Copycat Recipes

This Foodie Friday we’re contemplating the field of endeavor known as copycat recipes. If you read any food sites, at some point you come across recipes which attempt to replicate some of the more popular dishes from chain restaurants. Yes, you too can have unlimited Red Lobster Cheddar Bay biscuits and Chick-Fil-A sandwiches at the same time!

There are books of these recipes and I’ll admit to having tried a couple over the years. While I’ve come close to duplicating a few dishes I’ve enjoyed in restaurants, the results were not exactly the same. One wouldn’t expect that though. I’m not using the same ingredients (the bacon I buy may not be what McDonald’s uses) nor do I have a commercial convection oven or deep fryer.
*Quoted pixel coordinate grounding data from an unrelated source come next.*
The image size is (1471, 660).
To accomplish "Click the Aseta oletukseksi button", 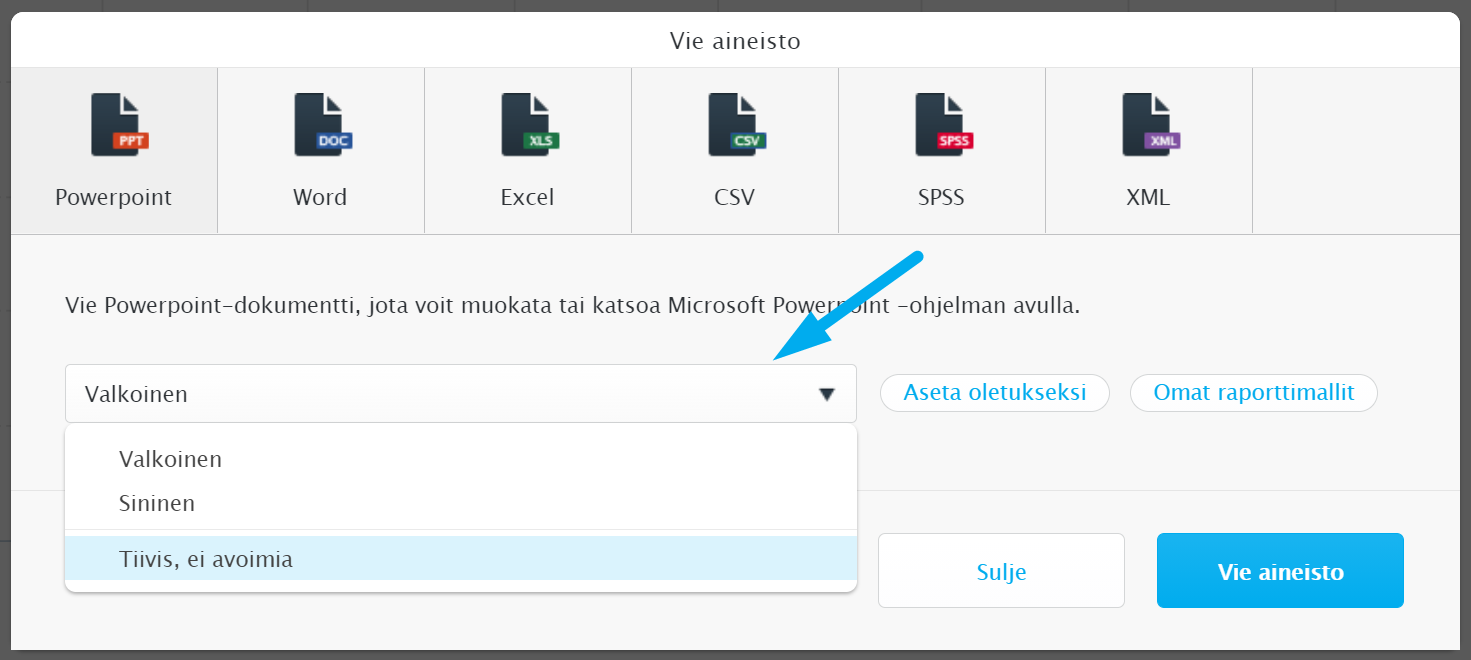I will (x=995, y=393).
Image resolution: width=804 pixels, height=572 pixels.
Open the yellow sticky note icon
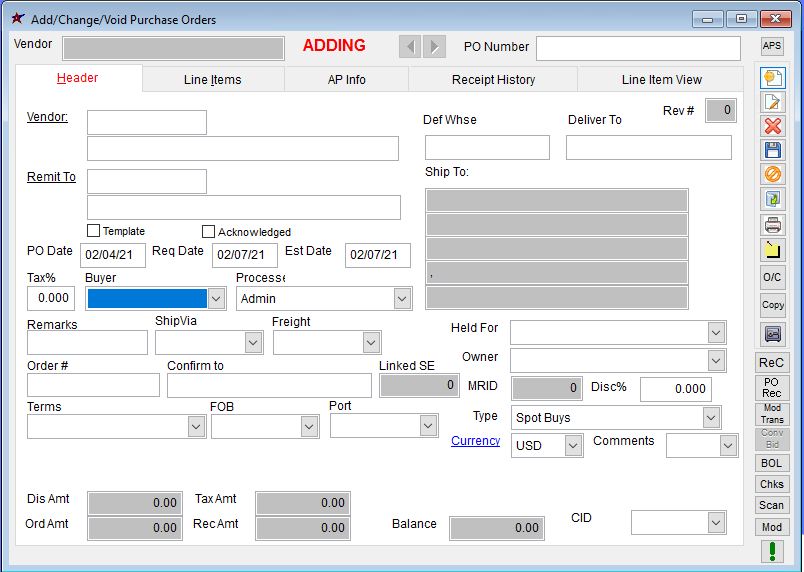pos(772,249)
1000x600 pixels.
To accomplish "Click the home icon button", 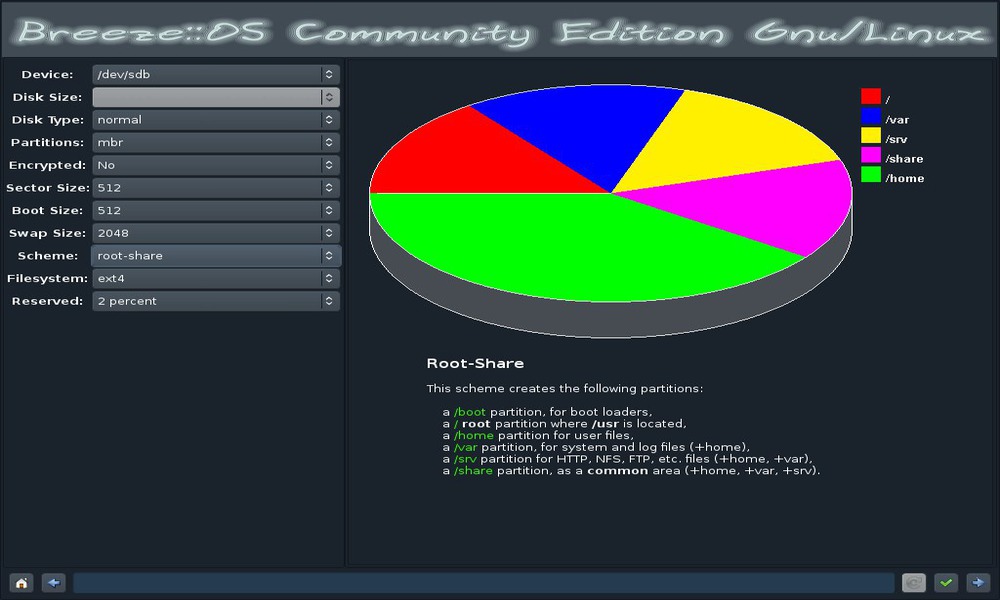I will [20, 582].
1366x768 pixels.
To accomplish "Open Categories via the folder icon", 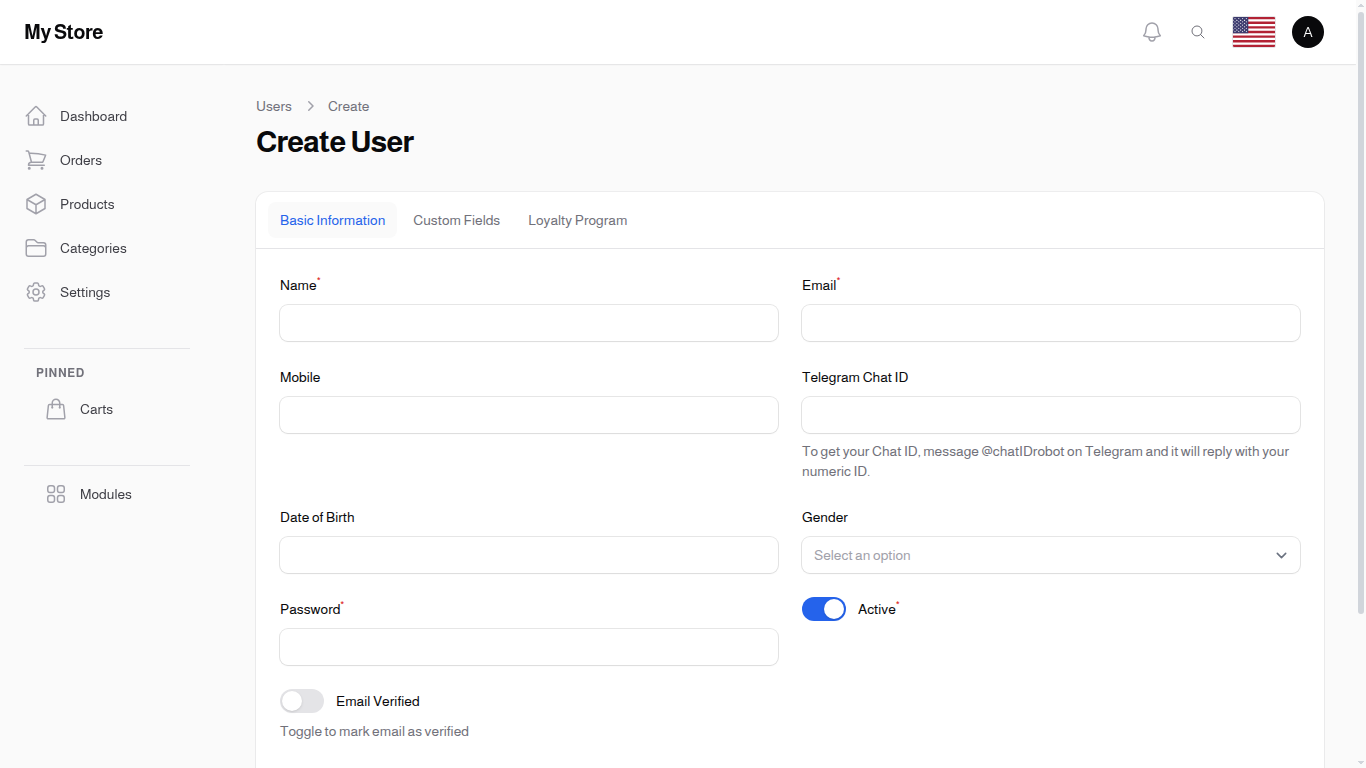I will 36,248.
Still, they were enjoyable enough and in a couple of cases, the experience inspired me to create my own variation that I liked even better.

I think these recipes can be fun for some but they miss a fundamental point. Making Girl Scout Samoas at home, besides being incredibly time-consuming, doesn’t support the Girl Scouts. When I want a “hot now” Krispy Kreme, I don’t want to wait a few hours for my homemade versions to rise and fry. What makes some of these dishes so good, in part, is that you don’t have to cook them. They’re risk-free, they’re ready when you want them, they’re always available, and they’re consistent. And of course, that’s the point today.

It’s quite possible that someone will try to copy what it is you’re doing if you’re doing it well. In the case of recipes, the cook can’t turn to the copyright law to protect the dish. Recipes aren’t subject to copyright. Mp3 players had been around for several years before Apple “copied” the recipe and improved it. One could argue that Apple was the victim when Microsoft “copied” the graphical interface that became Windows from Apple, who had “copied” it from Xerox. Sure, you can file a patent to protect you but that immediately makes how you’re doing what you’re doing available to anyone. They can then produce a variant on what you’re doing. Each of the folks in my examples made the recipe their own. That’s the point. You protect your secret recipe in either of two ways and the law has little to do with either.

The first is never to make the product public so no one has a chance to duplicate what you’ve got. Obviously, that’s not a great solution. The other way is to make sure that you produce the end-result to a consistently high standard which is risk-free for the customer, and that you provide that customer with an unrivaled level of support and service. That’s why copycat recipes will never be as good as what you get when you dine out. You copy?